Over on Cafe Hayek, Don Boudreaux has yet another gem on the minimum wage.  I love his economic work so much that I am almost despondent that I’ll never be as logically articulate as he is.  But I’ll keep trying.  In that article I offer an extended quote for the day:

One of the greatest services that economics offers to humankind is the demonstration that prices set on markets are not arbitrary dictates.

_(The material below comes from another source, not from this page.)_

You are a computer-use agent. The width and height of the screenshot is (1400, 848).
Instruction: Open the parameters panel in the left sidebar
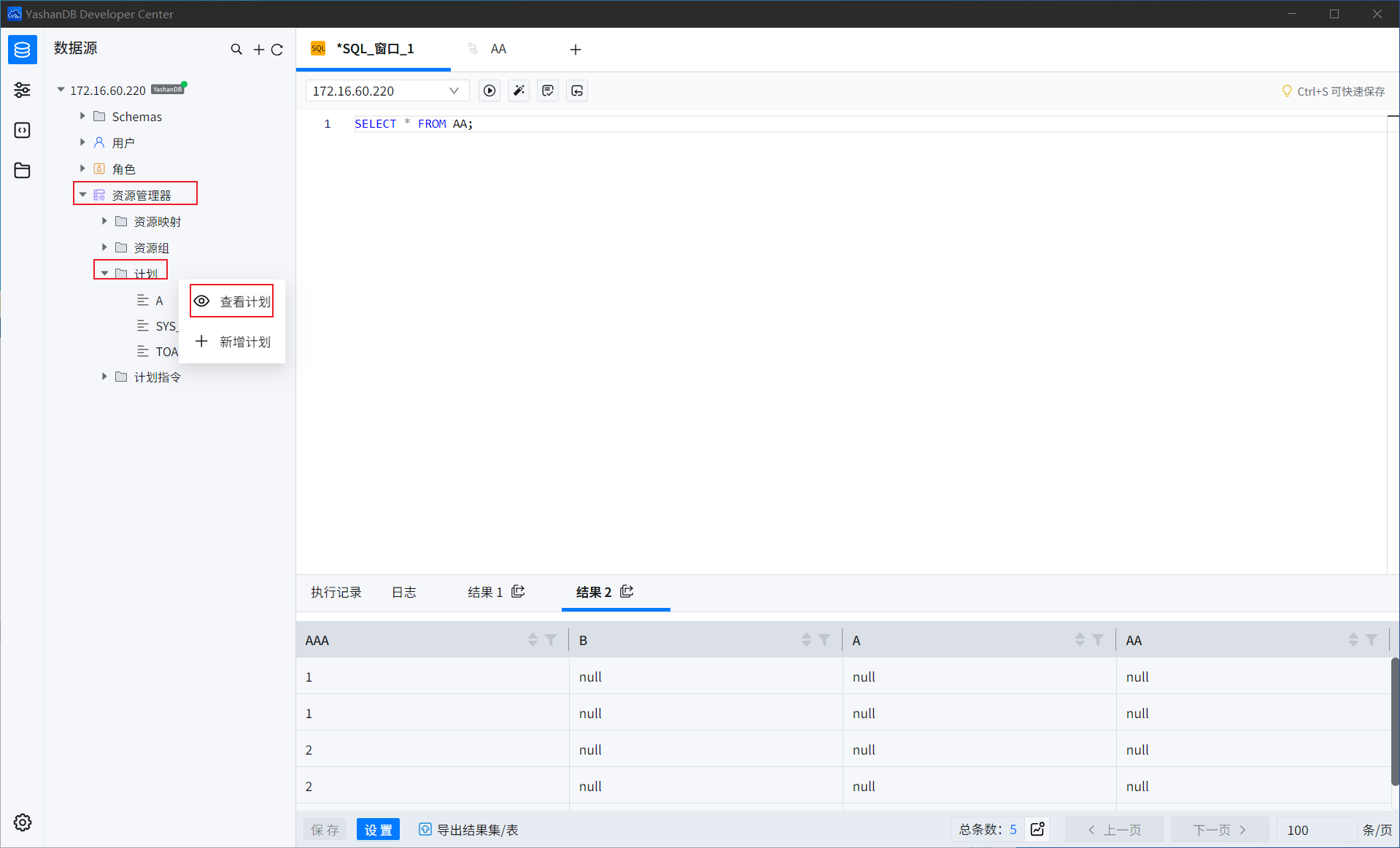[x=22, y=90]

Instead, prices (1) reflect underlying realities and, in doing so, (2) inform producers and consumers about how best to coordinate their actions with each other and (3) give incentives to countless producers and consumers to adjust their actions to each other in coordinating ways.  In short, prices reflect, inform, and incentivize…To understand these facts about prices is to deepen your understanding of economic reality.  To understand the formation and role of prices is to take what is perhaps the single biggest step toward understanding the core logic of a market economy.  To understand prices is to take what is perhaps the single biggest step toward understanding how today billions of millions of strangers, spread around the globe and speaking dozens of different languages and each looking out chiefly for welfare of his or her own family, can choose and act in ways that make modern prosperity possible – to make possible the reliable presence on store shelves of fresh meats, bread, beer, eggs, and blueberries (year round!).

I am always amazed at those on the left that want to insist that we must bow down to science in every phase of life–even when the bulk of the data flatly contradict their theories and models–yet they will do anything to grasp at one report here, there or yonder that seems to show no significant effects from minimum wage hikes.  In other words, economics is a science that is up for debate, but not their pet theories.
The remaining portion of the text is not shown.